**What is required**. Among the entries below, take the line with "Viewport: 474px width, 357px height." and the line with "Given: Open the shopping cart icon", and output them and every line between them exactly, with nothing else.

*** Entries shown ***

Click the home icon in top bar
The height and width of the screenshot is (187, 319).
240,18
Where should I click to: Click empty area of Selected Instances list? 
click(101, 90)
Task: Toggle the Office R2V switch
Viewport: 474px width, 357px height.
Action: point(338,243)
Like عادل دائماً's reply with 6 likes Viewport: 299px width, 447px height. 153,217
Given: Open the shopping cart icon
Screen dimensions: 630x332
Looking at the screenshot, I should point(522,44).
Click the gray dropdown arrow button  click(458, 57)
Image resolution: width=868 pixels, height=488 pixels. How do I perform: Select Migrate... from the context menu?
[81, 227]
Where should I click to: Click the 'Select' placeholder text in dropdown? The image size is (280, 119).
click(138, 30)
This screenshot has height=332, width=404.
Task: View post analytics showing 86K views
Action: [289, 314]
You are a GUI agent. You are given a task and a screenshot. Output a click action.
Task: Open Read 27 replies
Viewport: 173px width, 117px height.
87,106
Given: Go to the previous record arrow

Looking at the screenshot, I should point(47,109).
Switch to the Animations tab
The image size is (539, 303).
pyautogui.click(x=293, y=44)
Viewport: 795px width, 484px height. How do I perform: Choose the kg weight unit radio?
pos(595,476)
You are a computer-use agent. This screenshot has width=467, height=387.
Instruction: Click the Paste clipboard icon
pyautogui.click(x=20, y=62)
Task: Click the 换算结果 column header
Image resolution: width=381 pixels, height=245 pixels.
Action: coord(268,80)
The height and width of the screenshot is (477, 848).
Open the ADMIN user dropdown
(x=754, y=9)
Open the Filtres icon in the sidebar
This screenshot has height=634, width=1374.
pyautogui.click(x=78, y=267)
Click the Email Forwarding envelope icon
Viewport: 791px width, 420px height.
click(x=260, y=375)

***
*** Entries shown ***

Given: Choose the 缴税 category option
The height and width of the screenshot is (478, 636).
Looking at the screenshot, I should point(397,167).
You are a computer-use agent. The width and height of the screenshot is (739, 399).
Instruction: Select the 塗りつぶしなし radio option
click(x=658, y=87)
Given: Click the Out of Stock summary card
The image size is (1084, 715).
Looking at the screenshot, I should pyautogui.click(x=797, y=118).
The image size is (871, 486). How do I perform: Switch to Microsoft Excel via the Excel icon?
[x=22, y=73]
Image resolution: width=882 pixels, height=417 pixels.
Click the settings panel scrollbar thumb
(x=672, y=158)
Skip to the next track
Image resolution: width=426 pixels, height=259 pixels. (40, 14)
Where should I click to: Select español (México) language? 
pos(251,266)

***

**Answer to the exercise**.
Viewport: 474px width, 357px height.
Action: point(338,243)
Like عادل دائماً's reply with 6 likes Viewport: 299px width, 447px height. 153,217
Given: Open the shopping cart icon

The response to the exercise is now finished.